Saved entries:

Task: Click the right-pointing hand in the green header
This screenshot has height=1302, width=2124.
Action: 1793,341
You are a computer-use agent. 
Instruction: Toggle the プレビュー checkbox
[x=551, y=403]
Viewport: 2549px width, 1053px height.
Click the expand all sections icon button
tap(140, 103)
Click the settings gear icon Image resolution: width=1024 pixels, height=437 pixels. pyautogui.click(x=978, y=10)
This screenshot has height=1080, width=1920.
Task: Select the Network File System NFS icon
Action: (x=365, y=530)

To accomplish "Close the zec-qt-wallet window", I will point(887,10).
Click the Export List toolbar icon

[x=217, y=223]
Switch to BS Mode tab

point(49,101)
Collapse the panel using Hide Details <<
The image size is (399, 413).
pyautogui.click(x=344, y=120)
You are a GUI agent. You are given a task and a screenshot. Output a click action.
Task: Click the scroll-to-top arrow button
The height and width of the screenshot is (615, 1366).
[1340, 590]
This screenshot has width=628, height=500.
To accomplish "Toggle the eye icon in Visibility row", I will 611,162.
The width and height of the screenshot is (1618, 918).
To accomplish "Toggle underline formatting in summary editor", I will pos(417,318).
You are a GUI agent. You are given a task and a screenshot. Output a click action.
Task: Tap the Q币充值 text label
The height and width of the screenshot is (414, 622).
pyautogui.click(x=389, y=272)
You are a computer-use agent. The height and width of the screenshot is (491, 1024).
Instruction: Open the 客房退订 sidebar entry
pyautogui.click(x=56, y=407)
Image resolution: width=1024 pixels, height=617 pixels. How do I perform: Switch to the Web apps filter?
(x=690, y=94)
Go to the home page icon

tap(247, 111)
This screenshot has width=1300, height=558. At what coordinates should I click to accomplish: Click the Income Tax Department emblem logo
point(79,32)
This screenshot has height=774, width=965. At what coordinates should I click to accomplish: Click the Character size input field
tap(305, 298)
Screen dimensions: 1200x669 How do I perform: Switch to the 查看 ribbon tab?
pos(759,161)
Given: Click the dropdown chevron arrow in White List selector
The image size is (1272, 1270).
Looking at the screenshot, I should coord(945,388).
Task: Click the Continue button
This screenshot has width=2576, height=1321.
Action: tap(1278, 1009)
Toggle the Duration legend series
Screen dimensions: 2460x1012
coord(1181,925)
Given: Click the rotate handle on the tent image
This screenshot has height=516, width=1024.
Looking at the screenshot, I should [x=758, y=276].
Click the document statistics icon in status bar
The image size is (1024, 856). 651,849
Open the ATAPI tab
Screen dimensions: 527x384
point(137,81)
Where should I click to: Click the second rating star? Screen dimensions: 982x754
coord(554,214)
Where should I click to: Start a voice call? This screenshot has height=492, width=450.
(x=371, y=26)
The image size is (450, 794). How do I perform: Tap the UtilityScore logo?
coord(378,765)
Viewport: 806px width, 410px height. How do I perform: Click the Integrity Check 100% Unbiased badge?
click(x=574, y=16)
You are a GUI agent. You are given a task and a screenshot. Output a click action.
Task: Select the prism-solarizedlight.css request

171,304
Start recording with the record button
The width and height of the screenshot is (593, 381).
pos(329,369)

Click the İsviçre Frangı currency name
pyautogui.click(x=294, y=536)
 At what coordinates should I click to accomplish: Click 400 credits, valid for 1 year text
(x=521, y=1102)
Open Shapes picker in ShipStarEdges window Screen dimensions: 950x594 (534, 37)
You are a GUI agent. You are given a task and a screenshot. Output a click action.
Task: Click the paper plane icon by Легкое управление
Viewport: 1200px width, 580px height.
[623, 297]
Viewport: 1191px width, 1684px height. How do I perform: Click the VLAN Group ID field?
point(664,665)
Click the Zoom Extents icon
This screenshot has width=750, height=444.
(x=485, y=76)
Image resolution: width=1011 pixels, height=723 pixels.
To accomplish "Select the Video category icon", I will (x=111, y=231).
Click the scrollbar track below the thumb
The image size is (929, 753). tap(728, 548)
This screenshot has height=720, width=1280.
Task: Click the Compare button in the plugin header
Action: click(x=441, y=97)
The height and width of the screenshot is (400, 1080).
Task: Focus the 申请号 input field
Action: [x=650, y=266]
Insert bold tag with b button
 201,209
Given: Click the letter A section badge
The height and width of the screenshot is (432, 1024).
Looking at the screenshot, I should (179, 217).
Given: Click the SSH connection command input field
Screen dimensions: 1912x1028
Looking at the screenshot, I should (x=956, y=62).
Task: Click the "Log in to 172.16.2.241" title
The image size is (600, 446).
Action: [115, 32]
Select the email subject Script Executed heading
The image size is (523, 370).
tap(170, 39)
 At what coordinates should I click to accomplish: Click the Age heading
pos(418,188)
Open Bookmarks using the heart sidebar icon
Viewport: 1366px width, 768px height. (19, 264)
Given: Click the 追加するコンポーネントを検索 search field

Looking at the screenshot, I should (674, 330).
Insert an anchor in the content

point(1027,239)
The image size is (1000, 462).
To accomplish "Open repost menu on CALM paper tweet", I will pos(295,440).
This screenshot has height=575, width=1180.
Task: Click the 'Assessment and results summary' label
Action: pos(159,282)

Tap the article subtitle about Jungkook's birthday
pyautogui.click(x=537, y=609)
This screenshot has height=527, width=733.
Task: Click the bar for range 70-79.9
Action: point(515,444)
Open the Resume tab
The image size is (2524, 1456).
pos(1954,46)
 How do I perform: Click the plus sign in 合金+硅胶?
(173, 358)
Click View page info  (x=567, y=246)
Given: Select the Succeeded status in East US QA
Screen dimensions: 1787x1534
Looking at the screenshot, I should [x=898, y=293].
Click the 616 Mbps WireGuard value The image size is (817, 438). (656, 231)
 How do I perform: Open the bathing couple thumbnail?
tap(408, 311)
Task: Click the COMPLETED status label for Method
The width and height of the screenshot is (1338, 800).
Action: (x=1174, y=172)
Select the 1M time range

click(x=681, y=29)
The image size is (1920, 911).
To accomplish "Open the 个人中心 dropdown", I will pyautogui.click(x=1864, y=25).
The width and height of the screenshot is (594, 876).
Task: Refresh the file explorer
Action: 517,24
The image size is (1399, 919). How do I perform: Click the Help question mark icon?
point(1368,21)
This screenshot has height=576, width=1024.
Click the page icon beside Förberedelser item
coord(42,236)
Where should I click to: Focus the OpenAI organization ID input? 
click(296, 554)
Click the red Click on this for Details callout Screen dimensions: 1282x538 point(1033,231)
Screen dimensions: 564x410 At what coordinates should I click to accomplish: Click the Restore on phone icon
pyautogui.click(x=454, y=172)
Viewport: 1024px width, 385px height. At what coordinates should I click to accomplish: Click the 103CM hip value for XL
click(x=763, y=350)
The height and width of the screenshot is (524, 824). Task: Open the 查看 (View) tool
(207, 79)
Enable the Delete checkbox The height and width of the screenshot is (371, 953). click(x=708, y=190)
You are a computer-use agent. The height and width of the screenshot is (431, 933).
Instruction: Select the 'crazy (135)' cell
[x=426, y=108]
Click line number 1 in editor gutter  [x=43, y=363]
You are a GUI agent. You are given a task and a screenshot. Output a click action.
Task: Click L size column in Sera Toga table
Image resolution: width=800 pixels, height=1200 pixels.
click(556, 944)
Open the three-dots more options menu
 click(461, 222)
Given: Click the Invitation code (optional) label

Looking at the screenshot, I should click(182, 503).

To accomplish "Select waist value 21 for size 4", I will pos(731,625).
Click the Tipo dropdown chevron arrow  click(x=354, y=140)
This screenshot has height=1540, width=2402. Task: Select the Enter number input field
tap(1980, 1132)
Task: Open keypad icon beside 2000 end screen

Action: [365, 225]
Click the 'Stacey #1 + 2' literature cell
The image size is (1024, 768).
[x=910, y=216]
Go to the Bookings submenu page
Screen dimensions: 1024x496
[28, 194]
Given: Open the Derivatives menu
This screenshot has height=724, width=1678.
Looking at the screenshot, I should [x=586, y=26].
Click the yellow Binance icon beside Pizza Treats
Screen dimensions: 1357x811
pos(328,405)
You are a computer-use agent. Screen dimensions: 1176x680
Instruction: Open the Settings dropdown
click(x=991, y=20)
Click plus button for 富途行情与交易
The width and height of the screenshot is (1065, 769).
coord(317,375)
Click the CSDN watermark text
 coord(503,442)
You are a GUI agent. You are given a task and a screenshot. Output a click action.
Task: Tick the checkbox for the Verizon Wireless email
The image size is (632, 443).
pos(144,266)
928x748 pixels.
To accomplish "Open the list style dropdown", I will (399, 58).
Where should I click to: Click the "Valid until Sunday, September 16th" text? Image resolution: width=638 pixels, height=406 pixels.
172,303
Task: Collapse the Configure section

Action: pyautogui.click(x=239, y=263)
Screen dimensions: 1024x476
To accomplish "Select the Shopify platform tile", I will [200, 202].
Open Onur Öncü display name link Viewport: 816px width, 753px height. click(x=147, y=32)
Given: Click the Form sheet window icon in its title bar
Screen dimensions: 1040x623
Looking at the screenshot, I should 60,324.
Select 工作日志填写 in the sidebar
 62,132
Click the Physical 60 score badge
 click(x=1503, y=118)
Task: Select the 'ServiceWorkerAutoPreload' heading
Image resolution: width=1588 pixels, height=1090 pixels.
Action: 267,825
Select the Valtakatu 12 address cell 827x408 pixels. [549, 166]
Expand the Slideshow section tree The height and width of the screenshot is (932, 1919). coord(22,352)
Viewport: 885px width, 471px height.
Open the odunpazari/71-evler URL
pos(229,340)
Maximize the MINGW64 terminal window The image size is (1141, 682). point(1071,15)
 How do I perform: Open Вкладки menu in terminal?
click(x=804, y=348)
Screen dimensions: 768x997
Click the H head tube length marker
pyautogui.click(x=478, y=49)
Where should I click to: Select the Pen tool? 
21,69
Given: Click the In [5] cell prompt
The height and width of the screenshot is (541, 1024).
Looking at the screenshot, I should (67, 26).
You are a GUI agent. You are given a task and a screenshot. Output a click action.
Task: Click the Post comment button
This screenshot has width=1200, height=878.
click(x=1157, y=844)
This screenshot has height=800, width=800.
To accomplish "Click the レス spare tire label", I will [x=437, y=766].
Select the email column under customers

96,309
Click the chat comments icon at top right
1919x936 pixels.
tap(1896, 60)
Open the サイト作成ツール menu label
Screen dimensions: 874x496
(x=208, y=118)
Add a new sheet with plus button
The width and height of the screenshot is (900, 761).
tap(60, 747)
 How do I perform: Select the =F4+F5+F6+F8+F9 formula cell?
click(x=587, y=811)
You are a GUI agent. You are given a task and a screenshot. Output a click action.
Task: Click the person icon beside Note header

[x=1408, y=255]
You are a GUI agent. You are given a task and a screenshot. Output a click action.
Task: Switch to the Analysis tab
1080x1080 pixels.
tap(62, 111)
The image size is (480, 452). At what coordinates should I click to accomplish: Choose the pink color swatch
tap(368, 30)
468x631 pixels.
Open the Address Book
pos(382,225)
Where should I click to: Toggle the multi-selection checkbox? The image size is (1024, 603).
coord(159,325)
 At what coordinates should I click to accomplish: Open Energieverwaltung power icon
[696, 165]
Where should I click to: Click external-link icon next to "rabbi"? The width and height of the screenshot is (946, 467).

What is expected - Tally of lines with the word "arrow": work out how many lines in the records hold it, and give that number only.

Worked solution - 3